The US slaps sanctions on foreigners whose behaviour it disapproves of. (As by the way does the EU.) So why shouldn’t China? The US considers that its domestic laws can be applied extra-territorially, punishing people and companies that it considers to have broken them. Why shouldn’t China? The US has been instrumental in proposing, negotiating and establishing all sorts of multilateral treaties and institutions over the past 75 years, but very often chooses not to ratify or even abide by them itself. Why shouldn’t China also do that?
This kind of attitude can be seen most plainly in China’s claim to control of the entire South China Sea, in violation of the UN Convention on the Law of the Sea which China signed (and which the US supported but has never signed) and in disregard of the claims of other littoral nations. They are small and China is big, and unlike them China has a strategic need, no, strategic right, to control all the seas around its borders. That is essentially the Chinese argument and attitude. One can argue with its rights and wrongs. One can intervene with the fact that although America has often acted outside the very rules it has helped to establish it has generally done so with some degree of support from other, smaller countries. But the fact is that this is what China’s behaviour has amounted to over at least the past decade. And although China currently has little support from others for the way in which it acts right now, things might change over the next decade or two.

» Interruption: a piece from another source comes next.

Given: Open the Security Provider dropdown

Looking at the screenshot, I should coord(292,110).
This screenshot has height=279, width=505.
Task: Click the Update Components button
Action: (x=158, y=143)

The sanctions slapped on Mike Pompeo and others seemed like a fairly small detail in a week that felt momentous for other reasons. My argument is that they too are momentous, not for themselves but for the wider strategic development that they represent. China is seeking equality.
Thank you for very important insights. China is seeking hegemony in their own timescale, in several scores, and believes that now they reached a good position to start claiming equality to US.
The terrifying fact is, unlike US, they don’t have Democracy within as safety features to the World. Once in power, every dictator does what dictators do, and nothing can stop him except disastrous turnover. The peaceful collapse of the soviet “empire” was a miraculous gift to mankind, but I don’t think we are lucky enough to have the miracle happen twice. It’s not an easy time to be optimistic.
Bill, it is interesint that China's announcement pointedly said that the 28 will be banned from entering China, "including Hong Kong and Macao", as if it was unsure that the rest of the world believed that it controlled those territories. The country doth protest too much, methinks.